Ratio Weerstandsvermogen Betekenis
 > 2,0 Uitstekend
1,4 - 2,0 Ruim voldoende
1,0 - 1,4 Voldoende
0,8 - 1,0 Matig
0,6 - 0,8 Onvoldoende
< 0,6 Ruim onvoldoende

Regels van de raad

Als de ratio hoger is dan 1,4, mag het weerstandsvermogen worden teruggebracht tot 1,4. Het verschil mag dan naar de algemene middelen.

Bij een ratio tussen 1 en 1,4 mag het weerstandsvermogen worden gebruikt voor financiële tegenvallers, maar tot maximaal de ratio 1.
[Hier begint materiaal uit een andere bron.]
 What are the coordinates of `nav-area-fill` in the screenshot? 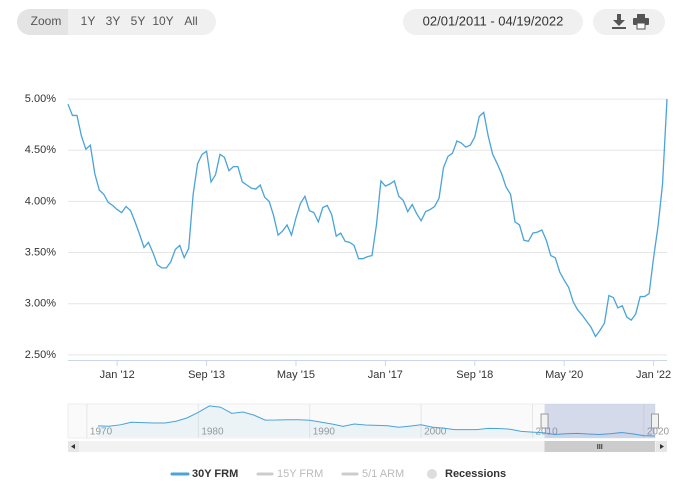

Als de ratio onder 1 komt, moeten financiële meevallers weer aan het weerstandsvermogen worden toegevoegd, totdat het minimaal 1 is.

Kanttekeningen

Terug naar navigatie - 2. Paragraaf weerstandsvermogen en risicobeheersing - Kanttekeningen

-    het gaat om onzekere gebeurtenissen, niet om verwachtingen;
-    de keuze van de scenario’s is gebaseerd op expert judgement. Dat maakt het altijd deels subjectief;
-    de simulatie gaat uit van de situatie dat alle risico’s tegelijk optreden. In de praktijk is dat niet zo.  Tegelijkertijd zijn niet alle risico's bekend.  Verder gaat er een dempend effect uit van de kans-inschatting: een risico met een lage kans telt minder zwaar mee in de simulatie. Soms is er een onderlinge relatie tussen risico’s, bijvoorbeeld in het geval deze conjunctureel gerelateerd zijn;
-    de simulatie gaat ervan uit dat de organisatie zelf oplossingen kan vinden voor structurele risico's.

 

Risicosimulatie

Terug naar navigatie - 2. Paragraaf weerstandsvermogen en risicobeheersing - Risicosimulatie

De ratio (kengetal W/R) na simulatie komt uit op 2,30, "uitstekend" en is daarmee hoger dan de door de gemeenteraad vereiste bandbreedte "voldoende" (1,0 - 1,4).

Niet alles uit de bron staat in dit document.